• [What is being asked]
Identify and pull out each line of the entries in which "agent" occurs.

• [Source data]
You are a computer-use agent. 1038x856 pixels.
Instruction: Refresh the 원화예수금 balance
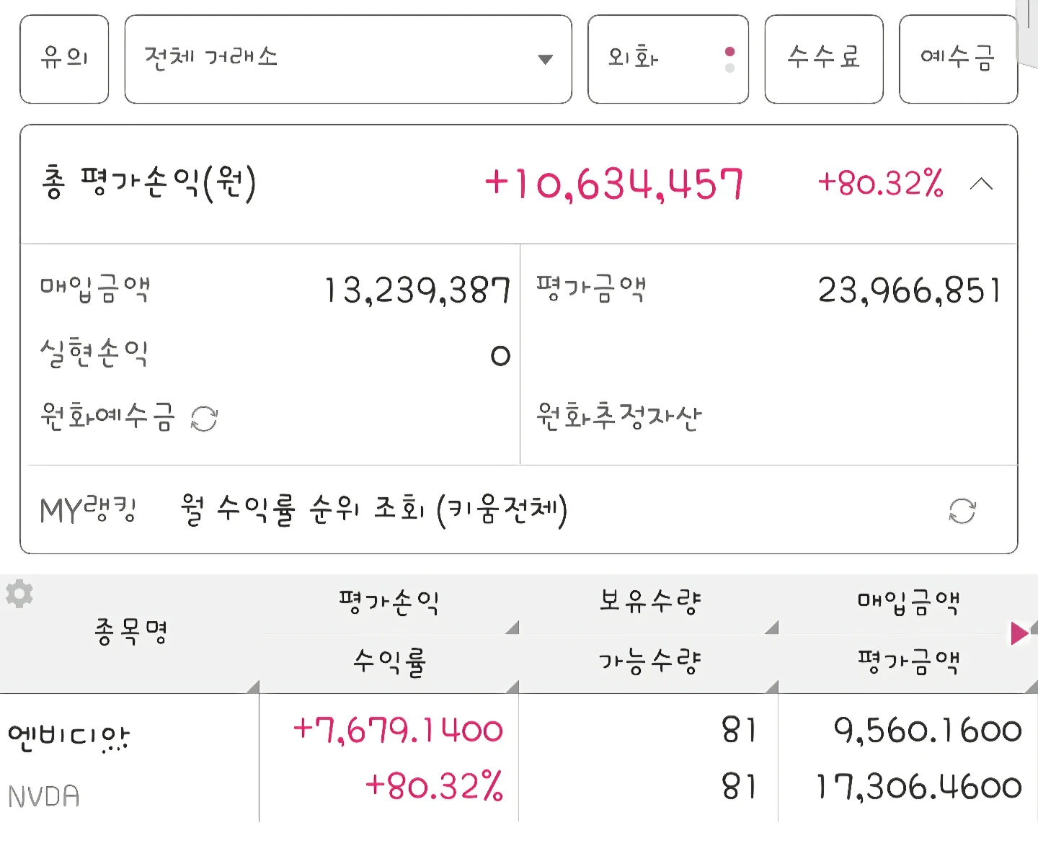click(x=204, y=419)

...

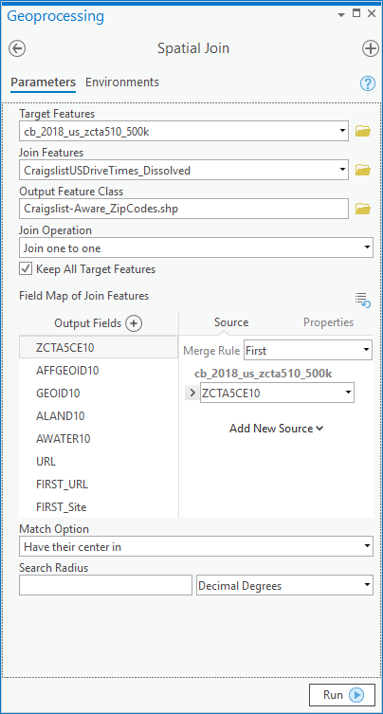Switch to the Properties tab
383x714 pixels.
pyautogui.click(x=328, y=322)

* * *

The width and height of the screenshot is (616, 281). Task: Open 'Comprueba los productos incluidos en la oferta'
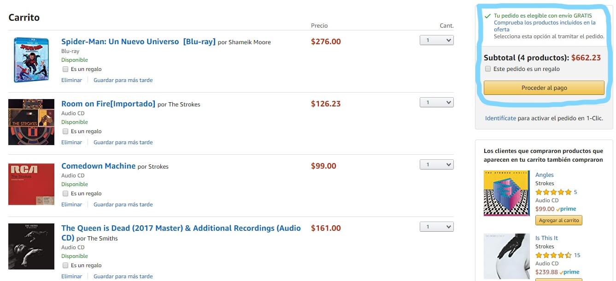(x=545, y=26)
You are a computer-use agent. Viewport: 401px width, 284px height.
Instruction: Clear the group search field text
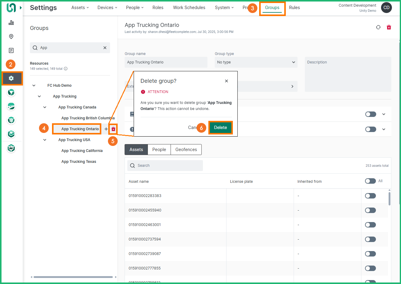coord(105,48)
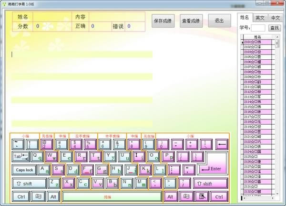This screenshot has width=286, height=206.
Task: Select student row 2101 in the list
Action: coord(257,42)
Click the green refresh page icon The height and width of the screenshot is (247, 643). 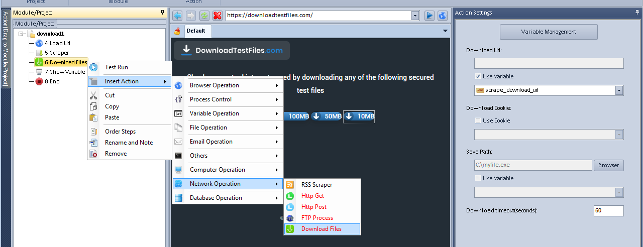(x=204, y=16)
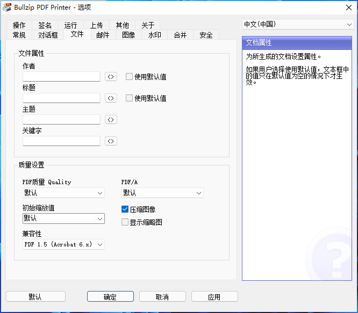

• [Result]
You are a computer-use agent. 1038x856 pixels.
You are a computer-use agent. Viewport: 401px width, 284px height.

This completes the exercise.